Protógenes: Evasão fiscal e outros crimes que porventura se relacionam à formação de quadrilha.
Troncon: Informação privilegiada?
Protógenes: Informação privilegiada e formação de quadrilha para os crimes correlatos.
Troncon: Quer dizer, a estrutura principal desse inquérito que você instalou é a questão do laudo, que trata da gestão fraudulenta e mais a corrupção.
Protógenes: “Isso é! Esse inquérito está sequinho. Eu já tenho como é que ele se materializa com análise de um HD ...(inaudível)... cotejado com dados obtidos em um ano e meio de interceptações telefônicas e de e-mail onde transitaram documentos. Então, além de outros crimes que dão fortemente a materialidade da gestão fraudulenta, tá? A estratégia foi justamente fazer três instrumentos para poder facilitar o trabalho. Aí conversei com o Fausto isso e ele achou boa idéia, ainda que lá na frente tudo [venha a] se unir, está um canal só para a Sexta Vara.
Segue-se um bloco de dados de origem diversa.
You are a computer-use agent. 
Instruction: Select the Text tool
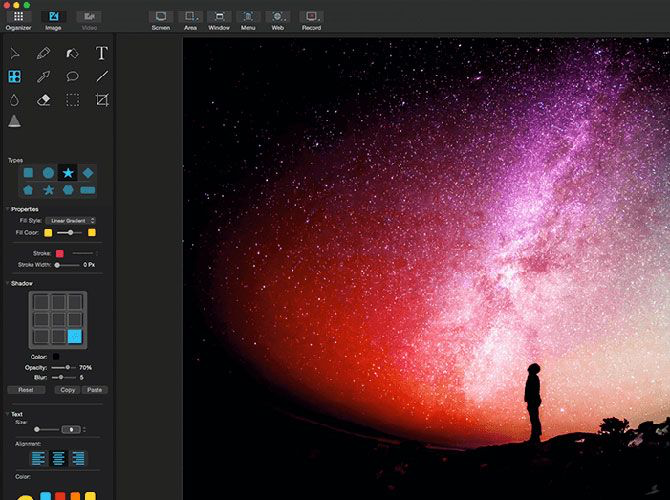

Protógenes: Eu marquei de fazer até sexta-feira.
Leandro: Você consegue fazer até sexta? Consegue relatar até sexta?
Troncon: Não, tem que ouvir o pessoal. Mas você consegue concluir até sexta? Se conseguir concluir até sexta, aí tudo bem.
Protógenes: Depende de eu falar com o advogado. Só faltava o Humberto [Braz, ex-presidente da Brasil Telecom, preso na operação]. O Humberto se apresentou... Não vejo nenhum óbice, não.
Leandro: Então ele conclui até sexta e a gente fica para resolver os outros.
Troncon: Agora outra coisa que é importante deixar muito claro aqui: esses inquéritos são tombados na Delecin [Delegacia de Combate aos Crimes Financeiros da Superintendência de São Paulo]. O [Ricardo] Saadi está aqui porque está como chefe da Delecin, mas o superintendente está dizendo que ele vai permanecer. Independentemente de quem está aqui, quem não está, isso é o básico do que a gente tem que seguir. Eu fiz questão de falar, olha essa investigação tem que falar. Tudo o que o diretor tem falado é tudo o que eu acredito. Deixa eu concluir. O local do crime é aqui, pelo menos parte dele, o inquérito é tombado lá. Tem que ter um alinhamento, uma sinergia completa com a chefia da delegacia, com a Dercor [Delegacia Regional de Combate ao Crime Organizado], com o superintendente, com o Defin [Divisão de Combate aos Crimes Financeiros] e comigo.